- WORK TO COMPLETE -
Transcribe every record below word for word.

========================================

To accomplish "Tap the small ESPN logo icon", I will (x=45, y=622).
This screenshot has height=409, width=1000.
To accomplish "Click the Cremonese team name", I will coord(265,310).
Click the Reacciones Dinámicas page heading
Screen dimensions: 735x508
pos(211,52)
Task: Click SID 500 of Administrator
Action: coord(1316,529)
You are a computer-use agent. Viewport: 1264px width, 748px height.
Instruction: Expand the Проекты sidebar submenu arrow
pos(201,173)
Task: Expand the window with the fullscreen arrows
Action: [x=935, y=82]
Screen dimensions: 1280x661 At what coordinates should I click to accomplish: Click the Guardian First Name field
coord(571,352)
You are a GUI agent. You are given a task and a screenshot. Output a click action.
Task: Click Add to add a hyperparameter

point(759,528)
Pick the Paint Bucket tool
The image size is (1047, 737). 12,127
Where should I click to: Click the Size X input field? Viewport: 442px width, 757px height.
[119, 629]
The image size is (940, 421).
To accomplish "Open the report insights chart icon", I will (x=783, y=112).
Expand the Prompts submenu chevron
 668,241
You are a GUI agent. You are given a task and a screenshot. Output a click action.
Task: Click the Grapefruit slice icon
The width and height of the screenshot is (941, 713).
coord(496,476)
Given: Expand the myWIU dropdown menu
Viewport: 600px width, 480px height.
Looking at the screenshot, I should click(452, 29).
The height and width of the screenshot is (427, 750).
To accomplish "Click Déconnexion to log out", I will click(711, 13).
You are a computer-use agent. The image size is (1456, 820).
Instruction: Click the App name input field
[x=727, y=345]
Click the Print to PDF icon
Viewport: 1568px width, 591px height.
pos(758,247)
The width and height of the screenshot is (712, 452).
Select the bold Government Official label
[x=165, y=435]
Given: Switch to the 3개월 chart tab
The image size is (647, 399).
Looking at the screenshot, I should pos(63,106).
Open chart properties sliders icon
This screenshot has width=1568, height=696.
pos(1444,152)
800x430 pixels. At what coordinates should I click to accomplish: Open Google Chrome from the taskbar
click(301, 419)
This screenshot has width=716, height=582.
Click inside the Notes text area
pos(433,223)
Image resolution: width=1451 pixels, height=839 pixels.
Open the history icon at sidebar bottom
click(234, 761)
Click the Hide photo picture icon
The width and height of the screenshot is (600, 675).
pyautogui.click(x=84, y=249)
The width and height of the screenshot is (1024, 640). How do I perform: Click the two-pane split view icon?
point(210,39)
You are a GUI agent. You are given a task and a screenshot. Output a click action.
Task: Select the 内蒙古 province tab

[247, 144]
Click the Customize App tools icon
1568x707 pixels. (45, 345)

========================================

- ANSWER SPACE -
To accomplish "Tap the small ESPN logo icon", I will (x=45, y=622).
This screenshot has height=409, width=1000.
To accomplish "Click the Cremonese team name", I will coord(265,310).
Click the Reacciones Dinámicas page heading
Screen dimensions: 735x508
pos(211,52)
Task: Click SID 500 of Administrator
Action: coord(1316,529)
You are a computer-use agent. Viewport: 1264px width, 748px height.
Instruction: Expand the Проекты sidebar submenu arrow
pos(201,173)
Task: Expand the window with the fullscreen arrows
Action: [x=935, y=82]
Screen dimensions: 1280x661 At what coordinates should I click to accomplish: Click the Guardian First Name field
coord(571,352)
You are a GUI agent. You are given a task and a screenshot. Output a click action.
Task: Click Add to add a hyperparameter

point(759,528)
Pick the Paint Bucket tool
The image size is (1047, 737). 12,127
Where should I click to: Click the Size X input field? Viewport: 442px width, 757px height.
[119, 629]
The image size is (940, 421).
To accomplish "Open the report insights chart icon", I will (x=783, y=112).
Expand the Prompts submenu chevron
 668,241
You are a GUI agent. You are given a task and a screenshot. Output a click action.
Task: Click the Grapefruit slice icon
The width and height of the screenshot is (941, 713).
coord(496,476)
Given: Expand the myWIU dropdown menu
Viewport: 600px width, 480px height.
Looking at the screenshot, I should click(452, 29).
The height and width of the screenshot is (427, 750).
To accomplish "Click Déconnexion to log out", I will click(711, 13).
You are a computer-use agent. The image size is (1456, 820).
Instruction: Click the App name input field
[x=727, y=345]
Click the Print to PDF icon
Viewport: 1568px width, 591px height.
pos(758,247)
The width and height of the screenshot is (712, 452).
Select the bold Government Official label
[x=165, y=435]
Given: Switch to the 3개월 chart tab
The image size is (647, 399).
Looking at the screenshot, I should pos(63,106).
Open chart properties sliders icon
This screenshot has width=1568, height=696.
pos(1444,152)
800x430 pixels. At what coordinates should I click to accomplish: Open Google Chrome from the taskbar
click(301, 419)
This screenshot has width=716, height=582.
Click inside the Notes text area
pos(433,223)
Image resolution: width=1451 pixels, height=839 pixels.
Open the history icon at sidebar bottom
click(234, 761)
Click the Hide photo picture icon
The width and height of the screenshot is (600, 675).
pyautogui.click(x=84, y=249)
The width and height of the screenshot is (1024, 640). How do I perform: Click the two-pane split view icon?
point(210,39)
You are a GUI agent. You are given a task and a screenshot. Output a click action.
Task: Select the 内蒙古 province tab

[247, 144]
Click the Customize App tools icon
1568x707 pixels. (45, 345)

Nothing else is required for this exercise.